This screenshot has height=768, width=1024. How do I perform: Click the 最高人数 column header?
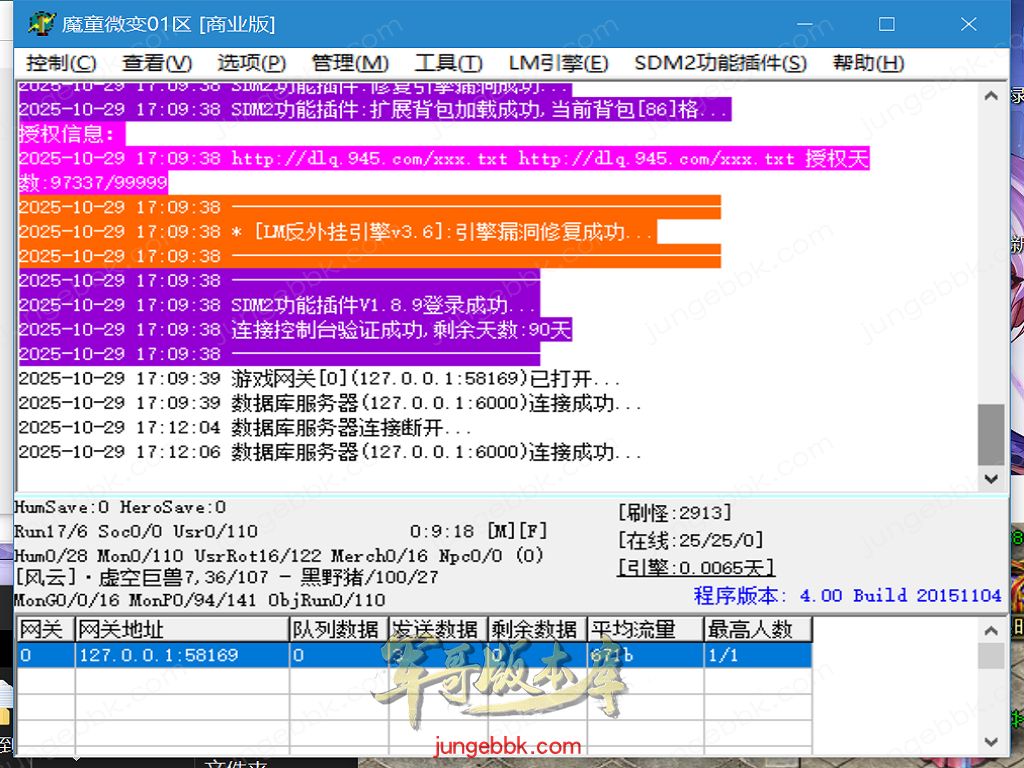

--

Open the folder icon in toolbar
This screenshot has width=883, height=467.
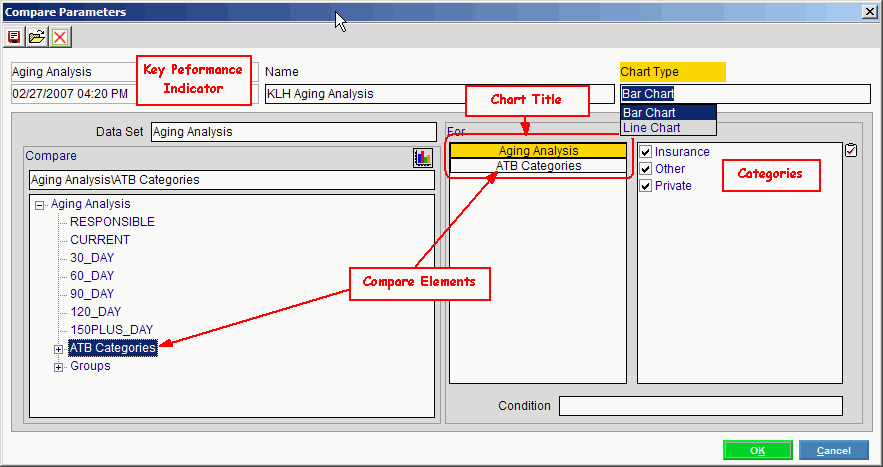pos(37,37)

==

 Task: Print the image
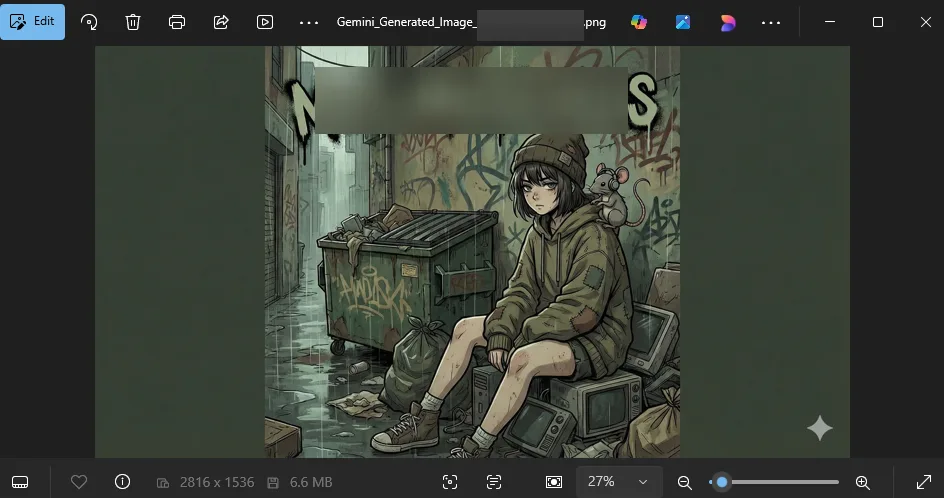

Aim -> Pick out every line in the entries above that contains the word "height", and copy each one in full.

Answer for the task ->
This screenshot has height=768, width=1024. How do I perform: Click the 最高人数 column header?
This screenshot has width=883, height=467.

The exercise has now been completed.